Measures and details
- Recordbase calculates the available bed days as Number of days for the quarter for a team multiplied by Number of beds (team capacity)
- The Number of days for the quarter for a team is calculated from the reporting periods start date to the end date, including the end date, for the days the team is active. The date that a team is end dated is never included in the calculation, because the team has not been active at midnight on that day
- If the team has a start or end date during the reporting period the days are calculated according to this, with the team end date excluded
- If the team has a start or end date during the reporting period the days are calculated according to this, with the team end date excluded
Measure: Average Length of Stay
Frequency: Monthly
The Quarterly reports cover the following periods: Jan - Mar, April - Jun, Jul - Sep, Oct - Dec, regardless of the date range entered.
MOH Description
Community Services - The average number of days between first contact and final contact for all people ‘discharged’ from the service during the period. Where this cannot be measured, record ‘not measured’.
This is calculated as the sum of the total number of calendar days for each client between first contact/admission and final contact/discharge during the reporting period, divided by the total number of clients who have been ‘discharged’ during the reporting period.
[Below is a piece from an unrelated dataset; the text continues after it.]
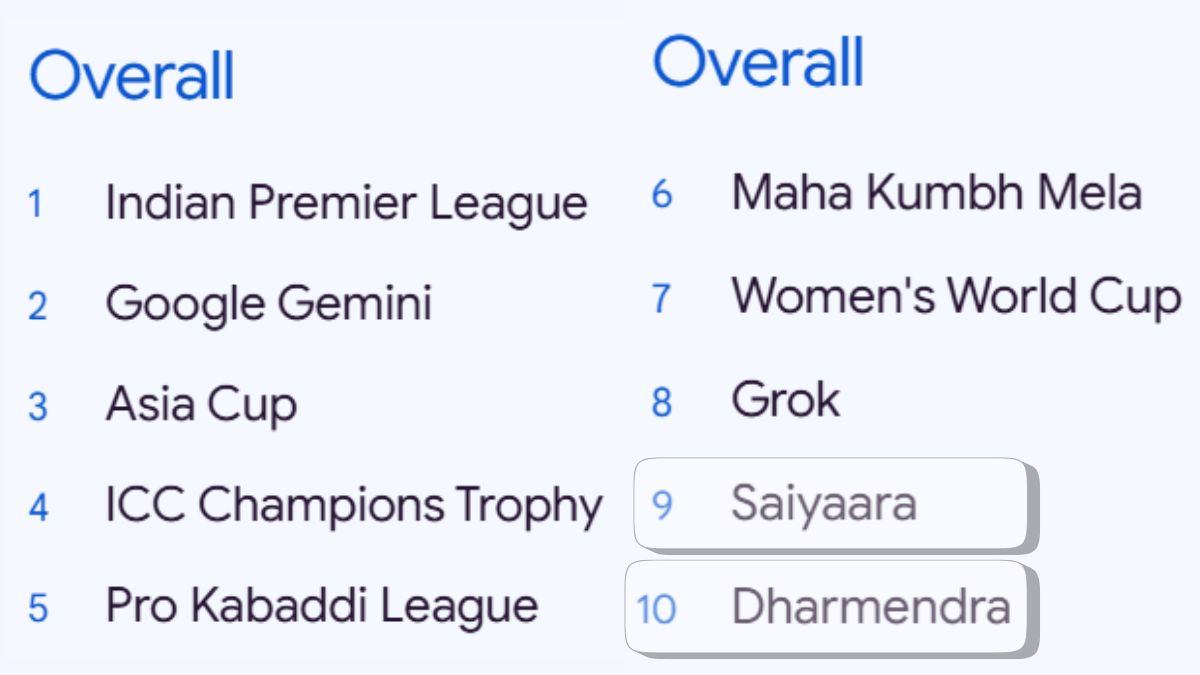Click rank number 7

662,298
Each day should be counted even if the service was unavailable eg, public holidays and weekends. The first and last day should be counted.Example: Two clients are discharged, one after 22 days and one after 87 days. Add the days together and then divide by the number of clients discharged – this gives you the average length of stay. 22 + 87 = 109 (days in service) ¸ 2 (clients discharged) = 54.5 days
The average length of stay (ALOS) for clients who have had an inpatient or community discharge within the reporting period. Discharge = last activity end date of the referral. Admission = first activity start date within the referral whether it is in the reporting period or not.
Recordbase description
This is an average of the time in days between the first activity and the discharge date for all clients that have been discharged in the reporting period. If a client is accepted and discharged on the same day, they will count as 0.
Measures and details
- The Client has to have a discharged date during the reporting period.
- The Average length of stay is calculated using the first activity and the referral discharge date.
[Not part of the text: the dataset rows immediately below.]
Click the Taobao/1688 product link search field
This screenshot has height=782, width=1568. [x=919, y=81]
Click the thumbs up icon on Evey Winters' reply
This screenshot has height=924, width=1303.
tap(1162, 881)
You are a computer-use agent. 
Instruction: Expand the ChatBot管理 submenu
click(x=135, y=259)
- Clients are not counted in the summary report if they have a discharge date within the reporting period but have no activities.
- Clients are counted in the sub reports if they have a discharge date within the reporting period but have no activities.
- If a client has a discharge date without any activity in the sub report the Client is displayed without a value in the average length of days.
- If a client has a discharge date and has their first activity on the same date the average length of stay is zero days.
- If a client has been discharged and they have an activity and a discharge date that is a date after the first activity the average length of days is discharge date minus first activity for the first activity that is associated with the discharged referral date.
- If a client has a discharge and they have their first activity for that discharged referral after the discharge date then they have 0 average days, activities after the first day of discharge are not counted.
- The calculation for client length of stay in number of days is the first activity start date to the discharge date.
- The Calculation for the average length of stay is the total number of days of each individual client’s length of stay, divided by the total number of clients and calculated to 1 decimal place. Clients with a null value for length of stay are not included in the calculation but displayed in the sub reports. Clients with a 0 value for length of stay are included in the calculation and displayed in the sub reports.